### 任务要求
a - 列出龙达街头事故的叙事中所有后面附有括号说明的外语词句或电话号码,并写出各自的说明。
b - 接着龙达街头事故的叙事的最后一句往下写。

### 所给文本
__________________________________________________

说声再见,我觉得太轻,说声谢谢,也难以表达心中的感激。我的西班牙语词汇量有限,我正在心里挖掘,想找出最美好的词献给他们时,忽然街道前方不远处传来一阵喧哗,喧哗中,一个尖叫的声音浮了出来,Ella se cayo, se desmayo ( 她倒下了,她昏过去了。)

省长埃利克听到这尖叫知道出事故了。他叫我们留在原地等,自己奋不顾身跃进人群中前往施救。走在我们后面的不止两名警察,还有几位便衣,他们一齐小跑步到埃利克身前,为他开路。龙达是埃利克的选区,这里很多人认识他。埃利克又是斗牛竞技大赛的主席,场内观众亲眼看见过他,场外观众更在大型电视屏幕里把他看得清清楚楚。围观的路人见省长来了,便很自觉地把道路让了出来。我们八人都不愿等在原地,也被卷进了事故发生的中心地带。

走进圈子里,只见水泥地上仰面躺着一位中年妇女。有人在喊快打电话叫救护车,一位正不知所措的大叔拿着手机,可能忽然的变故乱了他的神志,他不知打什么号码。立刻后边有人高声叫道0-6-1或者1-1-2(前者是西班牙叫救护车的电话号码,后者是紧急求救电话)都可以。这时埃利克已走到大叔前边,大叔认识埃利克,他看到省长,似乎看到了救星。他扑向埃利克,哭着喊道,省长快救mi mujer(我的老婆)。

__________________________________________________

### 所列记录
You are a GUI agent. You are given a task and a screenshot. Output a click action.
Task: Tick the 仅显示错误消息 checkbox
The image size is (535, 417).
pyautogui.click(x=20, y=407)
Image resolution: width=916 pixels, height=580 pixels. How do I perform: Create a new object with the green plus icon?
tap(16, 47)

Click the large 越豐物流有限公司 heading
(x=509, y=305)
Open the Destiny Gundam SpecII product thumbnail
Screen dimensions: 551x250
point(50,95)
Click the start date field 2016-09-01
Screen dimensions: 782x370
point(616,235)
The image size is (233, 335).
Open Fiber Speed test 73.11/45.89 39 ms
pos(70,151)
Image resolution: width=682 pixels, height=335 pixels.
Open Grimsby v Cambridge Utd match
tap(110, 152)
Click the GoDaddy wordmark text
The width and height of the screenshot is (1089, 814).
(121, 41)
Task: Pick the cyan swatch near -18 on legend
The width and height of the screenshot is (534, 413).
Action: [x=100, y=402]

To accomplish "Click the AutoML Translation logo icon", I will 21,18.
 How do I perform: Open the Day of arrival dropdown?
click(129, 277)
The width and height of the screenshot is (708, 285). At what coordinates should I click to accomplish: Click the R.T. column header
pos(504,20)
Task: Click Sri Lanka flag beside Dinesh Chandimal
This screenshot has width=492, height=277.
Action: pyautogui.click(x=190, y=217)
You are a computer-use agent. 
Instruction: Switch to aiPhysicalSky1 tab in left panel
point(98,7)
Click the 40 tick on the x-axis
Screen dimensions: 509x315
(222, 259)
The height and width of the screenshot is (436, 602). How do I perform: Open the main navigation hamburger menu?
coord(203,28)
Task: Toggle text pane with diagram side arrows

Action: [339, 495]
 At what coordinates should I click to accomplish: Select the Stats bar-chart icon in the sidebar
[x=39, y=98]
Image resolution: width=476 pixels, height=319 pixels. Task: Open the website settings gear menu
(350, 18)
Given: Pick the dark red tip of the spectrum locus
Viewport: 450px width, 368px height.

__________________________________________________

### 各题答案
a -
1. Ella se cayo, se desmayo:她倒下了,她昏过去了。
2. 0-6-1:西班牙叫救护车的电话号码。
3. 1-1-2:紧急求救电话。
4. mi mujer:我的老婆。

b -
这真是无巧不成书,地球就这么点小。哭着嚷着像热锅上的蚂蚁慌得团团转的大叔竟然被我一眼认出,他就是在斗牛场看台上坐在我旁边,讥讽过我不认识省长却自认是省长朋友,进而赠给我一顶骗子帽子戴的那位观众(详情见《我在西班牙看斗牛之十》)。埃利克见我与那位大叔大眼瞪小眼地互望,便问,你们认识?我点点头说,我认识他。那位大叔揉了揉写满惊讶的脸颊,把残留着的那么一点点微笑抹去,怯怯地,进退失据地问埃利克,你们是朋友?他指指我说,他是骗子。埃利克被问得莫名其妙,更不知这骗子从何说起。他以为面前这位大叔急糊涂了,说了声Si(是的)。他拍拍大叔的肩膀,一个劲地安慰他,要他别急,别慌,事情发生了,救人最重要。埃利克说完,蹲下来仔细观察躺在地上的妇人,然后用手背在妇人的鼻子和嘴巴处感觉了一下,他的脸刷黑了下来说,她已停止了心跳,连鼻息也几乎感觉不到了。

这时大叔的手机响了,手机那头传来和大叔一样焦急的声音,对方说,救护车到了,在二公里以外的地方,但街上人太多,车子开不进来了。怎么办?对方问大叔。大叔能怎么办?他只能把这个“怎么办”抛给省长埃利克,希望埃利克能想出个好办法解决这个怎么办。但埃利克这个时候能有什么好办法呢?叫人疏通机动车道?那需要时间,何况到哪里去叫人?叫直升飞机?但这里是山区,天黑以后直升飞机禁飞。他不是医生,不能展开急救。但是他有医学常识,知道一个人猝死后的十分钟是黄金十分钟。现在病人等救护车来,救护车看来不可能在十分钟内赶到,那病人无疑是在等死。忽然,他站起来振臂疾声问道,这里谁是医生?没人应声。他把两手叠着做着人工呼吸的手势问,这里谁懂急救术?仍不见有人回答。

这时,我偷偷捅了一下如根,把一个问题放进他耳朵,你知道埃利克在问什么吗?如根摇摇头说,他不懂西班牙语。我说,怪不得你橡木头人那样,这里的事不是你的事,是吗?他在找医生,在找你。还没等他反应过来,我就抓住他的手举起来,对着埃利克喊道,医生在这里。我的妹夫如根退休前是上海市交通大学附属同仁医院的副主任医生,是这家三甲医院急救室的骨干医生,至今他还拥有行医的资格证书。埃利克一看是我们,喜出望外,喊道快过来。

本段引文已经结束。